Go to the line in the entries below that holds "Viewport: 823px width, 504px height." and repeat exactly from there through the line that holds "Check the checkbox for 'Gia ao hoodie?'", inclusive.

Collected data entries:
______________________________
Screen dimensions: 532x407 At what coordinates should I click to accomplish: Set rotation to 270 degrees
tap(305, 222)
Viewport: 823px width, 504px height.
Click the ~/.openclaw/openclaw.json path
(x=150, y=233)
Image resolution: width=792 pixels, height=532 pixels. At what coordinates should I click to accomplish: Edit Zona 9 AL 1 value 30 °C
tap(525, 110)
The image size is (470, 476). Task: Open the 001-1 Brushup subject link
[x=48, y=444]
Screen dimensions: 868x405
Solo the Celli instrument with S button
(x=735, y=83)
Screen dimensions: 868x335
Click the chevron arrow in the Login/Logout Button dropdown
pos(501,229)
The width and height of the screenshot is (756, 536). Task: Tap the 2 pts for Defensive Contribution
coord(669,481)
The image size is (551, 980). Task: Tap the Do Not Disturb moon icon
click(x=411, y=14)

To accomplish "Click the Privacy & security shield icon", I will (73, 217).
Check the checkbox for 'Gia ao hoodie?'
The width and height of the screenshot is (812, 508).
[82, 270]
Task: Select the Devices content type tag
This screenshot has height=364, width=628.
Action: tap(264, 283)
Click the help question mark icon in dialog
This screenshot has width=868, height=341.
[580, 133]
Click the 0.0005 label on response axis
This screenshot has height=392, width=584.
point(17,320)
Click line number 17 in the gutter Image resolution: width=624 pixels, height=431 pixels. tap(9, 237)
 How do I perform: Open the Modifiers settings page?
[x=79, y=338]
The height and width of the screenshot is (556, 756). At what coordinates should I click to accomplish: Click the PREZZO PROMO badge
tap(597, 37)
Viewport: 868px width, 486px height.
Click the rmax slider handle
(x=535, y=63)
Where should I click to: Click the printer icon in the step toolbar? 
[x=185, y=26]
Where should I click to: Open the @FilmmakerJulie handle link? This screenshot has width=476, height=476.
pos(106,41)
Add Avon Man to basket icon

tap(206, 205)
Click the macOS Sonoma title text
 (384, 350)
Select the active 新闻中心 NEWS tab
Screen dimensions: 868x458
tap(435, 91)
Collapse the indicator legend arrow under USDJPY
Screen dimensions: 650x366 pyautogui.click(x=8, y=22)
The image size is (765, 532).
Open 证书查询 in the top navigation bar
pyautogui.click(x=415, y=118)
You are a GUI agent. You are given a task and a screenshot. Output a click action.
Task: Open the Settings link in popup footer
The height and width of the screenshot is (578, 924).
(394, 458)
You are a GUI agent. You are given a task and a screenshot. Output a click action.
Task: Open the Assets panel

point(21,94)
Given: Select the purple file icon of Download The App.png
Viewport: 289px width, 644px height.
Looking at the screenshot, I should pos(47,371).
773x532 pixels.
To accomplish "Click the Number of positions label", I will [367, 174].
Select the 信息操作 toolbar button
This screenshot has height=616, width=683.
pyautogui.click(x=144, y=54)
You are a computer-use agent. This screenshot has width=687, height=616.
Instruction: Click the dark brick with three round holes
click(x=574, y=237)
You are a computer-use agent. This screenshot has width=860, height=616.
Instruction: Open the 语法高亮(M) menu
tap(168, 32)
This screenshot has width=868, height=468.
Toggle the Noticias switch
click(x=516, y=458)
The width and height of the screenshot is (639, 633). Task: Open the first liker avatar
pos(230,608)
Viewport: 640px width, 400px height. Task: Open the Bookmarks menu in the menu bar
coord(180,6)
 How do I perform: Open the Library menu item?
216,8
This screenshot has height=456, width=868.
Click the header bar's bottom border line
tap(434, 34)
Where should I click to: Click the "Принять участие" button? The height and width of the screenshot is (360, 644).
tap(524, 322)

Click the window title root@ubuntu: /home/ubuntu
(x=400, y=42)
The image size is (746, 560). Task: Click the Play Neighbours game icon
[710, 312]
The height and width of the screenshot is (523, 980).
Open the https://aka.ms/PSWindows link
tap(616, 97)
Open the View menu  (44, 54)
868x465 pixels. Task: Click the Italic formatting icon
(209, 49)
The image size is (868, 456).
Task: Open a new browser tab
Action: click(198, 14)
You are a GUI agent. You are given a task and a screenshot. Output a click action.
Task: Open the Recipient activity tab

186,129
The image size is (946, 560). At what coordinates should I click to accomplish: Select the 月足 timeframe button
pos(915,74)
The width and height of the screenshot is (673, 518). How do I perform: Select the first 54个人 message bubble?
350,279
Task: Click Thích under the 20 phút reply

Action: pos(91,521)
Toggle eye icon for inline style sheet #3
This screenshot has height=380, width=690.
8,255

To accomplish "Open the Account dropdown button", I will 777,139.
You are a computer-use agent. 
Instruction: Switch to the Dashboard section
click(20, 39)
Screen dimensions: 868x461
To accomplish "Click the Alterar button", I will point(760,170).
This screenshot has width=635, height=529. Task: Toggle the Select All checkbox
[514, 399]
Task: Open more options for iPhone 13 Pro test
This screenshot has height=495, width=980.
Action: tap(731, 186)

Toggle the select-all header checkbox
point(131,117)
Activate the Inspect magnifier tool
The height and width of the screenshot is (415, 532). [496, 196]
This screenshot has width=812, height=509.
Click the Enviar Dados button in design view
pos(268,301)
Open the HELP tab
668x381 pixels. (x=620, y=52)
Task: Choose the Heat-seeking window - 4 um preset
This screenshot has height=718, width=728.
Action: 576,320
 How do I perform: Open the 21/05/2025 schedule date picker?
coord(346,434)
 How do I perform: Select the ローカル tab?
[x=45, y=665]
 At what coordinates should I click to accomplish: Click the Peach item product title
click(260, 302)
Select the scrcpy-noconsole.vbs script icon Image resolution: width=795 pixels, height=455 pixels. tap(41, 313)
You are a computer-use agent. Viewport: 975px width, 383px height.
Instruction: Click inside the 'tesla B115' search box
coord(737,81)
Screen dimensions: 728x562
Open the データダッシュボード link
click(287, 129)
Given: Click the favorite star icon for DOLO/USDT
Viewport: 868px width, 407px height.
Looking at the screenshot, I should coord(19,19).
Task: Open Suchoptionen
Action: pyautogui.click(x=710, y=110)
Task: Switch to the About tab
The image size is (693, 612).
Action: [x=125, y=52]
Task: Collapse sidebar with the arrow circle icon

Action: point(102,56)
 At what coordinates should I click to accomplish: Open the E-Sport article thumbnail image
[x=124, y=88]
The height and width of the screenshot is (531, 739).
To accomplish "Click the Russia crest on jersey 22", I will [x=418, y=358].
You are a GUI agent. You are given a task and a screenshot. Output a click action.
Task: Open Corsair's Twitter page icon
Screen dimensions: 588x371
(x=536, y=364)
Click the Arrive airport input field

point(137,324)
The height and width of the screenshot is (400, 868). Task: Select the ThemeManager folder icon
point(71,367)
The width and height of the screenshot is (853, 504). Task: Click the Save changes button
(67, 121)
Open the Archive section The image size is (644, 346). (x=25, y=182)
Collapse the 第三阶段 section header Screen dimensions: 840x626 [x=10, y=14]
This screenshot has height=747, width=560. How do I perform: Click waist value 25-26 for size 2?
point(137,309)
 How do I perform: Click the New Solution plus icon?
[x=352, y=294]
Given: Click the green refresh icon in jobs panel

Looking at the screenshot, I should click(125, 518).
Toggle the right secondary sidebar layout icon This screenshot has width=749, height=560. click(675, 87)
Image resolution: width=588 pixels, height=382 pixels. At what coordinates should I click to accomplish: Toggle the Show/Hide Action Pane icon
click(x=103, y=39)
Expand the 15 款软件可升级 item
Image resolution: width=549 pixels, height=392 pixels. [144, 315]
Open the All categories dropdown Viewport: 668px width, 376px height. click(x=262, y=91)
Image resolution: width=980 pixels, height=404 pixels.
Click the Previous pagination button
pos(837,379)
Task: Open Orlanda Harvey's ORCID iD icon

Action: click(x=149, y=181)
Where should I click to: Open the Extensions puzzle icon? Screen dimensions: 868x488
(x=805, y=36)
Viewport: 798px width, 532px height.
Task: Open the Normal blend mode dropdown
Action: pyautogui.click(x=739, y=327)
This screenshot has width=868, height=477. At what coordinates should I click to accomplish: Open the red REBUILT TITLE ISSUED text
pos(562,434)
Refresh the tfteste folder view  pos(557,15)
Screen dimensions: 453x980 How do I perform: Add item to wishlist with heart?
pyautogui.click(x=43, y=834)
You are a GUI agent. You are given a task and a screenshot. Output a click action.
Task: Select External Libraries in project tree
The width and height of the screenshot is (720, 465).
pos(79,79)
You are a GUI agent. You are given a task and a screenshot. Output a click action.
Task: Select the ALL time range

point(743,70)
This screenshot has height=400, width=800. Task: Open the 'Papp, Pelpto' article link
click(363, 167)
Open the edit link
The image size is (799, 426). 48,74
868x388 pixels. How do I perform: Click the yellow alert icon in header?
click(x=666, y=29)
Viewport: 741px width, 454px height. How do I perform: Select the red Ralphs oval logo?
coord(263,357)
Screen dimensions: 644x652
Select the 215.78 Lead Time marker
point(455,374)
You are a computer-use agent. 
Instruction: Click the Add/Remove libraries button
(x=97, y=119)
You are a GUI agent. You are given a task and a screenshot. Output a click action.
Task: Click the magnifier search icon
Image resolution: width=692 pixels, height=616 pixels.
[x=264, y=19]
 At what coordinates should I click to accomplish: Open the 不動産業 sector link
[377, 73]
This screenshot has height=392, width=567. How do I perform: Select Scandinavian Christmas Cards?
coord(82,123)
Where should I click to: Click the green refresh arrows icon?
______________________________
◆ RESPONSE BOX ◆
Viewport: 823px width, 504px height.
Click the ~/.openclaw/openclaw.json path
(x=150, y=233)
Image resolution: width=792 pixels, height=532 pixels. At what coordinates should I click to accomplish: Edit Zona 9 AL 1 value 30 °C
tap(525, 110)
The image size is (470, 476). Task: Open the 001-1 Brushup subject link
[x=48, y=444]
Screen dimensions: 868x405
Solo the Celli instrument with S button
(x=735, y=83)
Screen dimensions: 868x335
Click the chevron arrow in the Login/Logout Button dropdown
pos(501,229)
The width and height of the screenshot is (756, 536). Task: Tap the 2 pts for Defensive Contribution
coord(669,481)
The image size is (551, 980). Task: Tap the Do Not Disturb moon icon
click(x=411, y=14)

To accomplish "Click the Privacy & security shield icon", I will (73, 217).
Check the checkbox for 'Gia ao hoodie?'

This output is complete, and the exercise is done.